Dr. Light established a useful classification to assist physicians in the initial care of patients with parapneumonic effusions. These effusions were divided into seven classes with a treatment recommendation for each one: class 1 – non-significant pleural effusion; class 2 – typical parapneumonic effusion; class 3 – borderline complicated pleural effusion; class 4 – simple complicated pleural effusion; class 5 – complex complicated pleural effusion; class 6 – simple empyema; and class 7 – complex empyema.10 A second classification developed by the American College of Chest Physicians in 2000, of which Dr. Light was a panel expert member, also gained in popularity.11 In essence, Light's counseling on the indications for chest tube drainage in the context of parapneumonic effusions still applies today, namely, the presence of pus, Gram stain (or culture) of pleural fluid positive, pleural fluid glucose below 40mg/dL, pleural fluid pH less than 7.00, or pleural fluid LDH more than three times the upper normal limit for serum.12
Notably, the size of effusions on chest radiographs are commonly graded, both in daily practice and research studies, according to a semiquantitative rule described by Dr Light in 1999, as follows13: 0 (no effusion), 1 (blunting of the costophrenic angle), 2 (less than 25% of the hemithorax, but more than blunting), 3 (between 25% and 50% of the hemithorax), 4 (50–75% of the hemithorax), and 5 (>75% of the hemithorax). So concise and pragmatic.

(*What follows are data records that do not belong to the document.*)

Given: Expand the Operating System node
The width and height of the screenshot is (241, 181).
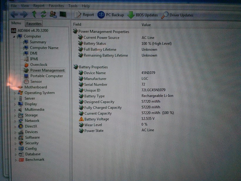Looking at the screenshot, I should 15,93.
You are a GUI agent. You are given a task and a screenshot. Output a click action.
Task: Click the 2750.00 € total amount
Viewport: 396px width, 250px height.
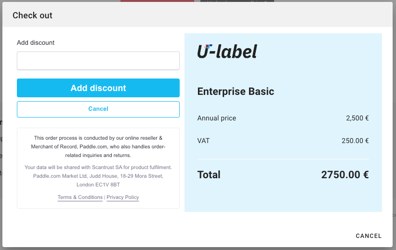click(x=345, y=175)
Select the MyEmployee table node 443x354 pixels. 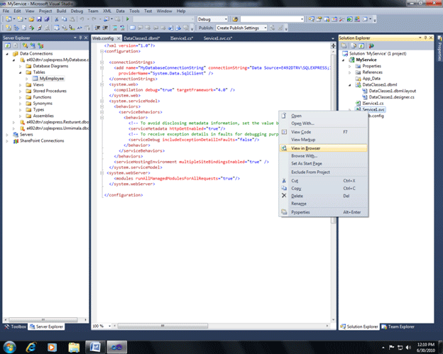click(x=51, y=78)
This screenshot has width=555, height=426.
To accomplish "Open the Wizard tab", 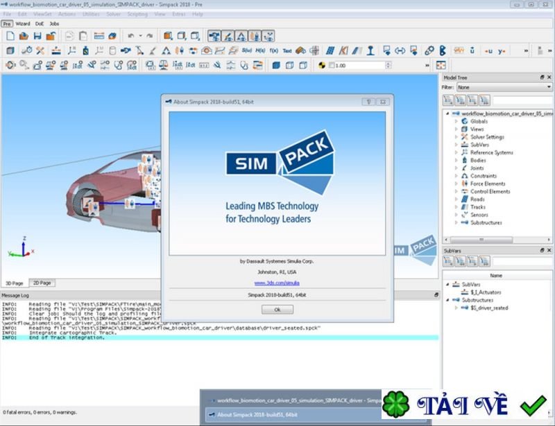I will (23, 23).
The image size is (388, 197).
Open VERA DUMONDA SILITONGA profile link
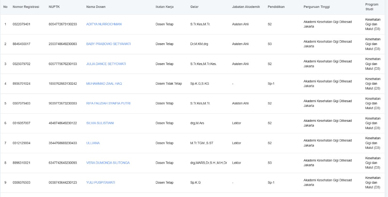(x=108, y=163)
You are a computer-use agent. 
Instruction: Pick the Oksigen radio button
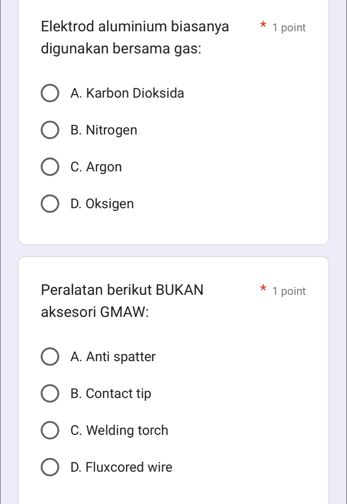click(x=49, y=204)
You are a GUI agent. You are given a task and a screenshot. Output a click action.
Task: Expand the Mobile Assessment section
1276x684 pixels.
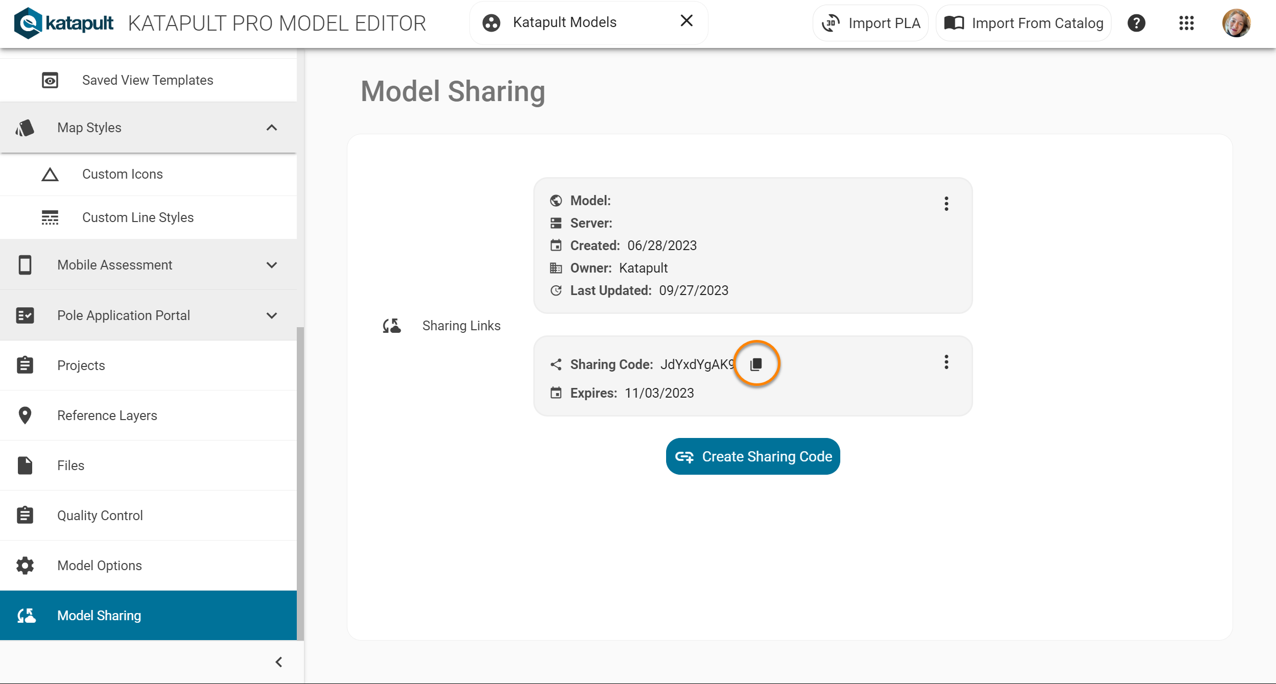tap(272, 265)
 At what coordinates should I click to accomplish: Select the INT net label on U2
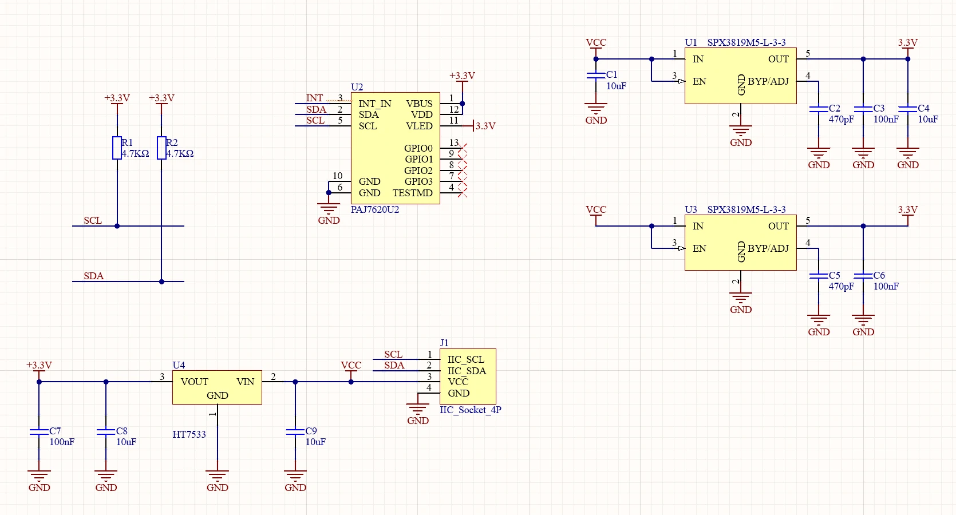pos(314,98)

Finally, Dr. Light promoted and participated in the first multicenter randomized study that documented the safety and efficacy of the PleurX catheter to treat malignant pleural effusions, as compared with doxycycline pleurodesis.14 After this pioneering study, many others have supported the use of indwelling pleural catheters to the point of considering them as a first-line intervention for managing recurrent symptomatic effusions, mainly of a malignant nature.
Very few physicians know that Dr Light conducted a productive research in areas other than pleural diseases as well. For instance, he published about 40 original papers on chronic obstructive pulmonary disease in top respiratory journals. In fact, his most cited article (>1200 citations) as a co-author relates to the implementation of wake up and breathe strategies in mechanically ventilated patients.15
“Light's criteria” for transudate-exudate differentiation, “Light's index” for estimating the size of spontaneous pneumothorax, “Light's classification” of parapneumonic effusions, and “Light's semiquantitation” of the radiological size of pleural effusions are some eponyms with which the scientific community have recognized the accomplishments of this giant of chest medicine. Richard Light never retired from clinical research. He was an extraordinary teacher and mentor and, above all, an exceptional person due to his generosity and empathy. Dr. Light's legacy is so meaningful and predictably enduring that he deserves to be called the Father of Pleural Medicine.